RECORDS SUPPLIED section start
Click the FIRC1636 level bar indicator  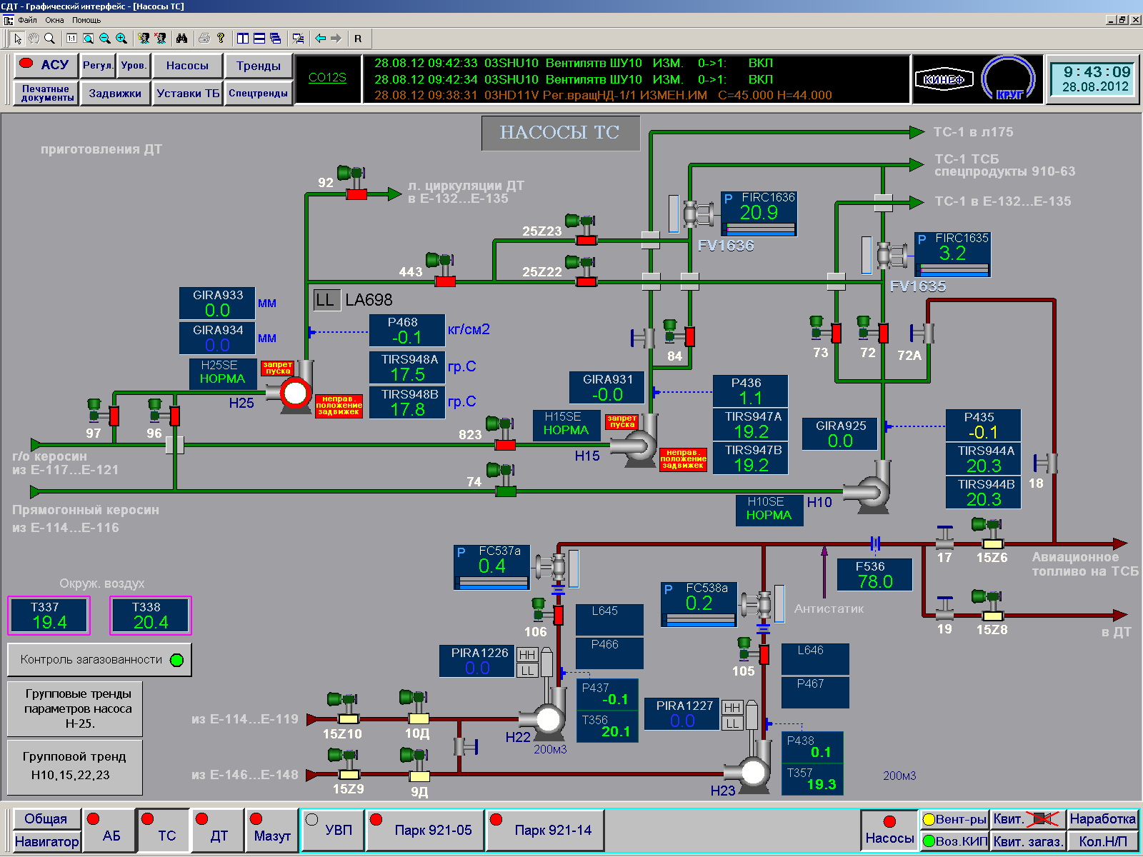click(759, 229)
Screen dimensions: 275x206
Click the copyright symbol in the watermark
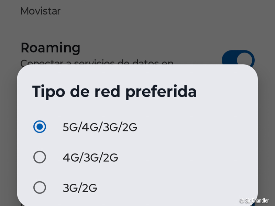(x=242, y=200)
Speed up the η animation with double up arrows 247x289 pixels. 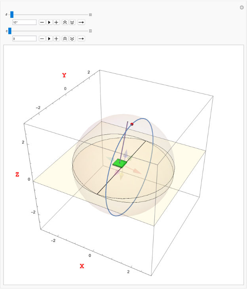pos(65,38)
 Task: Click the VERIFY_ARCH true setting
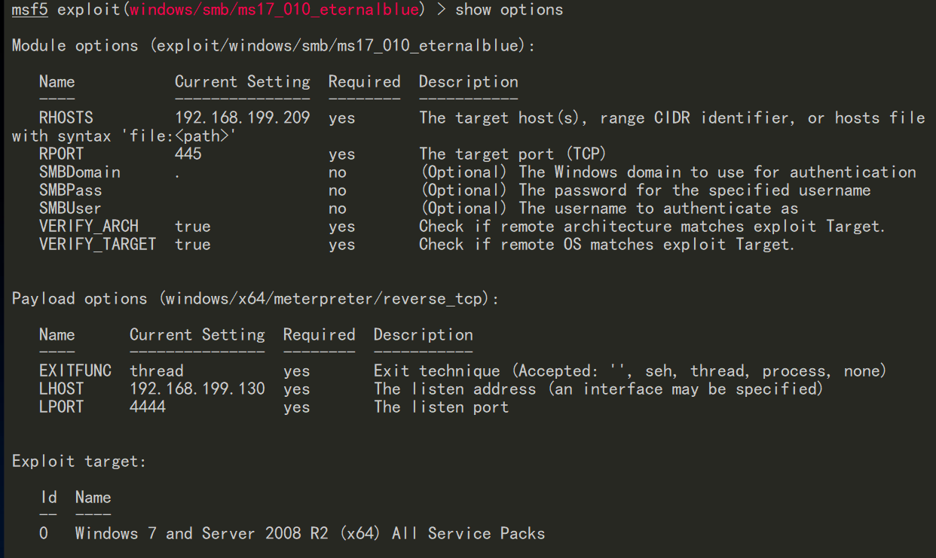(x=193, y=226)
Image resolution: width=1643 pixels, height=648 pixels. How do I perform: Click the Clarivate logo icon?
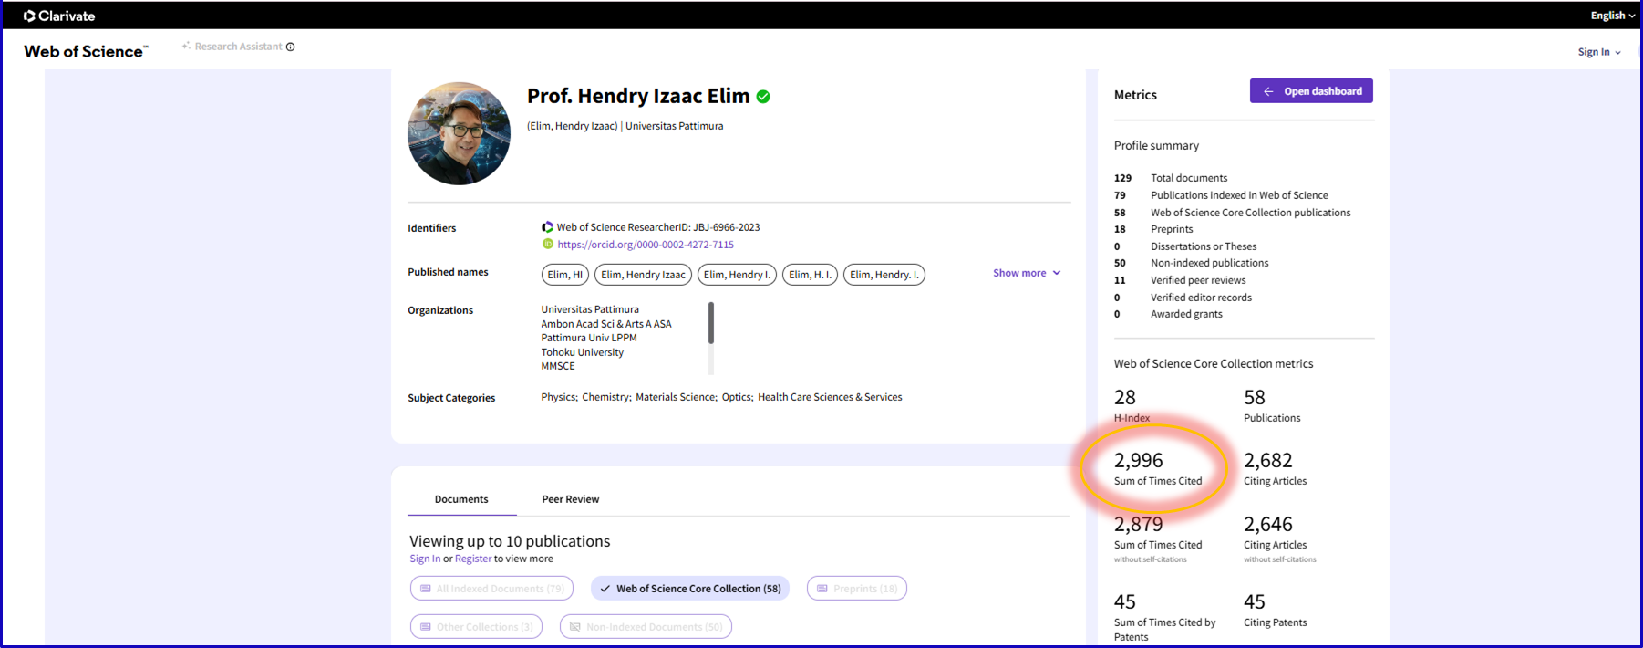click(29, 16)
RECORDS SUPPLIED section end
> _TASK TO CARRY OUT_
Every line from the one containing "Image resolution: width=1643" through the last line of the records is to be reproduced exactly, with pictures left out and nothing else given.

> _ANSWER TO THIS EXERCISE_
Image resolution: width=1643 pixels, height=648 pixels. How do I perform: Click the Clarivate logo icon?
click(29, 16)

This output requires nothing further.